Novel Industry Application Suggestion

Most submarine uses propeller in the shape of fan to move the submarine.

A submarine propeller

However, the propeller are not suitable when it comes to low flow conditions, confined space, near the surfaces and in unsteady flow. Alternatives form of propulsion system need to be innovated to overcome this problem. Using turtle fin as propulsion system is one alternative to overcome this challenge. As mentioned in literature review, turtle's fins which shape like hydrofoil with it's skeleton consists of humerus and radius of short length with long phalanx allowed turtle to swim efficiently by decreasing the resistance from hydrofoil dynamic.

Pictures below show how's our design will look like.

                                                                         Novel design                                            


As can be seen, the shape of the submarine still remain the same. However, on each side of the submarine, there are two components which are like fins of the turtle. This shape fins will be the propeller where it will move sideways just like turtle to propel the submarine forward. Just like turtle fins, the shape of this components is created like turtle fins to create streamlined hydrofoil so that the submarine can move efficiently because the resistance for the hydrofoil dynamic swirl is reduced. On the fins component, it is also attached propeller like fans to help push the submarine forward.

Other possible novel application
Robot Inspection has been commonly used these days for the purposes of inspecting area which is difficult or human can not reached. However, there are times where the surface of the inspection area can be rough or uneven which cause the robot inspection to fall down or flip over. Having an mechanism which can assist robot inspection will help it to stand on ground again to continue it's inspection work. A turtle have the ability to flip over when it was in upside down position. Turtles have smooth feature and flat shells with longer neck as pivot to help get themselves into position. The uneven shell also create imbalance that help turtle roll back to it's feet. Video below show how a turtle flip over when in upside down position.

Using this feature and apply it to robot inspection,it allowed the robot inspection to go back to it's original position in case the robot inspection fell over in upside down position.

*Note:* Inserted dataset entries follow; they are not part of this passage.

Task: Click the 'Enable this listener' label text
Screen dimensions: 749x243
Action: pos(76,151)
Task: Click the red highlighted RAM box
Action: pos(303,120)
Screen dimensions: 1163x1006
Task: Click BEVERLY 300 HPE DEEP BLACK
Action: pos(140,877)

Others Example - BioInspiration

Hello lovely readers! We hope you are doing well. Our small turtles are doing as fine as ever.

This week we will be covering about an example by other studies that have performed on turtles. One of them is the Design and Implementation of a Biomimetic Turtle Hydrofoil for an Autonomous Underwater Vehicle, as mentioned in the previous post. The team of researchers for this study investigated on the design and possibility of implementation of a turtle hydrofoil for an Autonomous Underwater Vehicle to replace the old propeller usually used for ships. Due to the agility of how turtles can easily move underwater, it would be beneficial for submariners if they posses the same degree of manoeuvrability for their submarines. 

In National University of Singapore (NUS), researchers created turtle-inspired robots for various underwater purposes. These very nimble and maneuverable robots can perform dangerous underwater tasks that are too hazardous for humans, such as detecting nuclear wastes and also at depths that are too high in pressure. Unlike typical diving vehicles such as submarines, these turtles do not have any ballast system, hence it is smaller and lighter, and able to carry bigger payloads so that it can perform complicated tasks such as surveillance in water quality of Singapore's reservoir. It can dive vertically, by using front and himb limb gait movements, similar to real turtles. 

Figure 1. The biomimetic turtle-inspired robot designed by NUS.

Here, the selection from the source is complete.